The meeting bot will also tell you what commands it responds to as soon as you start the meeting.

Take good notes

One of the advantages of holding meetings in IRC is that notes come easy. Whether you're chairing a meeting or just participating, use the meetbot capabilities to help the auto-generation of high-quality meeting minutes:

  • Use the #topic command to set the current topic.
  • The #link command is useful to add clickable URLs to the meeting notes.
  • Use the #agreed command to mark that a consensus was reached on a particular point.
  • To assign work items to someone use the #action command.
    • For example, #action reed to annotate the wiki pages will be rendered on the meeting minutes as a bullet point of things to do.
  • Use the #info command to summarise topics being discussed, for the benefit of the meeting minutes.
    • Sometimes a discussion evolves rapidly during the meeting so people should add a summary of the topic being discussed; for example #info Jane summarized that the issues with the current setup are related to memory consumption. This will make the minutes very informative at first glance and those that want to have more details will be able to read the full logs.
  • Use the voting feature to enable participants to make decisions democratically.
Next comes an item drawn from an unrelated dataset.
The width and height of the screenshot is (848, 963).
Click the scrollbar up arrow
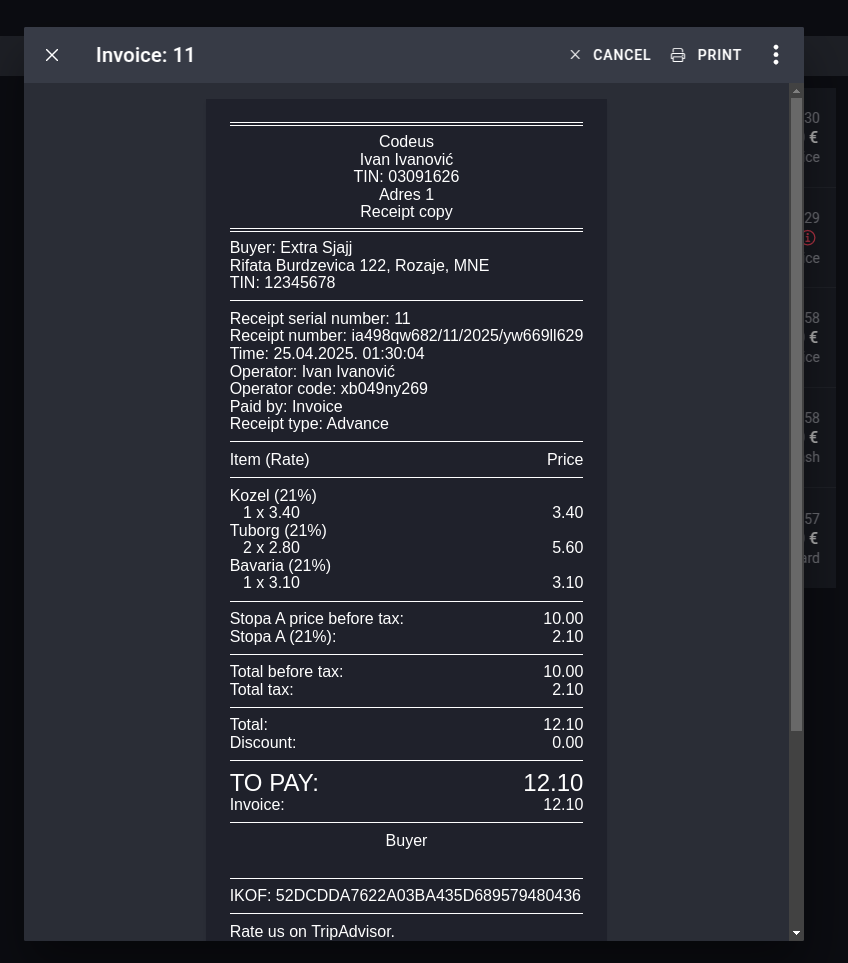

Full documentation of the upstream meetbot is on Debian's wiki, but there is also documentation on OpenStack's fork of meetbot.

End the meeting

End the meeting with the #endmeeting command. The #endmeeting command takes no arguments. The bot will only listen to the chair of that meeting for the #endmeeting command for the 60 minutes following the #startmeeting command, after the 60 minutes have expired it will listen to #endmeeting from anyone.

All our meetings are logged at eavesdrop.openstack.org. Looking over logs and minutes of past meetings should show you the results of the various meeting commands so that your meeting minutes are output in a format that is useful to you and your team.